▸ **WORK INSTRUCTIONS**
1. Using the text on well log analysis, answer each question in a few words:
(a) How was the final shale volume obtained?
(b) Which method and which data were used to calculate total organic carbon?
(c) What affected the PE curve in well XXX?
2. Resume the text on well log analysis, starting after its last sentence.

▸ **TEXT PROVIDED**
== Segment start ==

Shale volume was calculated from the total gamma ray curve using a Clavier correction. Individual clean and shale lines were chosen for each zone in each well. Because of the effect of uranium on the total gamma ray curve, clean and shale lines were adjusted by comparison with the shale volume calculated from the density-neutron separation method. The final shale volume was calculated from the average of the two methods. Results match the clay volume fraction available from XRD data in well XXX.
Total organic carbon (TOC) was calculated using the Issler method with resistivity and density data, and calibrated to the lab data with scale and offset factors based on the available lab data in well XXX. The log derived TOC mass fraction matches the available lab data extremely well. The mass fraction curve was then converted to volume fraction for use in the porosity calculation.
Porosity was calculated from the shale corrected complex lithology density neutron crossplot model. The results from this model are relatively independent of mineralogy and compensated for gas effects. However, the effect of kerogen volume is included in this initial result, so the kerogen volume is subtracted to obtain the final effective porosity value.
There is no core porosity data to help calibrate this result. However, there is a nuclear magnetic log with effective porosity in d-34-K/094-O-05. This curve matches the calculated effective porosity curve in that well quite closely. The NMR effective porosity is unaffected by kerogen and is the best available check on the final effective porosity in this project.
The PE curve in XXX well was affected by barite weighted mud. It was reconstructed from multiple regression based on data in the other two wells.

== Segment end ==

▸ **INFORMATION**

== Segment start ==

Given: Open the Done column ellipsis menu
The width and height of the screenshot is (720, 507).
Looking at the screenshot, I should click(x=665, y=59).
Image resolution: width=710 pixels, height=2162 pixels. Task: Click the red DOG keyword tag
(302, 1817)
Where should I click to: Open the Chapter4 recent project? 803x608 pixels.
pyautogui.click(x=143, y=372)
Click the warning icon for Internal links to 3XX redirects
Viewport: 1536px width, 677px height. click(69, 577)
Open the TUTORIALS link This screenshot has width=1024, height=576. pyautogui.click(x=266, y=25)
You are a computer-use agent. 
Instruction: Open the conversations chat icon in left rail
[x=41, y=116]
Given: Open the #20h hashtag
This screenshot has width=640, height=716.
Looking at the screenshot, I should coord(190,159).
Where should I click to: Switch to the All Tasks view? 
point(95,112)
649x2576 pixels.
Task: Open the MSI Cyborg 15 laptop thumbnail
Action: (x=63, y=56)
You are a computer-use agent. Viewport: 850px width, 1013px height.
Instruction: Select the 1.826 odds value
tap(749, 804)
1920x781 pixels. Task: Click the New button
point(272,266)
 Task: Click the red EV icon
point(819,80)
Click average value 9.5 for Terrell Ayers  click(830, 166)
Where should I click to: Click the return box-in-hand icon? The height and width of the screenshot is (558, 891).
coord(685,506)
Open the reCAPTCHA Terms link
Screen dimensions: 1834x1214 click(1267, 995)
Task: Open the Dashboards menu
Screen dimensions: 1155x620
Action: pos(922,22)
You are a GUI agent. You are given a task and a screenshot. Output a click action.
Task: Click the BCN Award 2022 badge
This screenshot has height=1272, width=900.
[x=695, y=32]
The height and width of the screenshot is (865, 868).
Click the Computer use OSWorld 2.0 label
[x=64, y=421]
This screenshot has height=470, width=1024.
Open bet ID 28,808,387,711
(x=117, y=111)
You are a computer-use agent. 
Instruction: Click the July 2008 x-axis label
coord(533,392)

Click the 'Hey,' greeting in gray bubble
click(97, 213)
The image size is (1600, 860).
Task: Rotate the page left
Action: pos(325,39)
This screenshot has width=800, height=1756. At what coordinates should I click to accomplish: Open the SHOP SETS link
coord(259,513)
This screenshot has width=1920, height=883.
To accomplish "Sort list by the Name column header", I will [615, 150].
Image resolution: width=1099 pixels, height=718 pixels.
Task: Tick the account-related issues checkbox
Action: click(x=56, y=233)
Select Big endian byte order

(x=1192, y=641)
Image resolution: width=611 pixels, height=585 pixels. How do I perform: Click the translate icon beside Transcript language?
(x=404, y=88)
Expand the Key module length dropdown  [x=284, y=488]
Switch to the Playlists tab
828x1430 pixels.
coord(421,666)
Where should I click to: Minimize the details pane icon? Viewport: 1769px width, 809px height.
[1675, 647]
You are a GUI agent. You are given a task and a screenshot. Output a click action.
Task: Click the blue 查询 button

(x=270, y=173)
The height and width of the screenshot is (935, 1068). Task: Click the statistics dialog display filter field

== Segment end ==

▸ **RESPONSES TO THE EXERCISE**
1.
(a) By averaging the shale volumes from the total gamma ray curve (with a Clavier correction) and from the density-neutron separation method.
(b) The Issler method, using resistivity and density data.
(c) Barite weighted mud.

2.
The dominant lithology is described as quartz (with clay), some calcite (increasing somewhat with depth), and minor pyrite. This would need a three mineral log analysis model since the effect of pyrite on the lithology calculation can be quite significant. Because of gas effect, lithology models that use the density or neutron log data cannot be used, leaving only a two-mineral model based on PE available.
To account for pyrite, pyrite volume was derived from a multiple regression using all available lithology indicating logs, calibrated to the XRD pyrite volume. This curve was then used to remove the effect of pyrite from the PE curve, allowing it to be used in a 2-mineral model.
Lithology was then calculated with a 2-mineral model using the pyrite corrected PE data, with a mineral mixture chosen as quartz and calcite. The final result is a three mineral model with quartz, calcite, and pyrite (and clay) that matches the XRD data quite well. All TOC and XRD data points are plotted on the log analysis depth plots for comparison.
The Simandoux equation was used for water saturation calculations. This model reverts to the Archie equation in the clean zones.
Water resistivity was set at 0.060 ohm-m at 25C for all zones. Electrical properties were set at A = 1.00, M = N = 1.65. Formation temperature gradient was set at 3.13C / 100 m with a surface temperature of 10C. This gives a formation temperature of 86C at 2430 meters.
No lab measured electrical properties were available; those used are based on prior experience in tight sands.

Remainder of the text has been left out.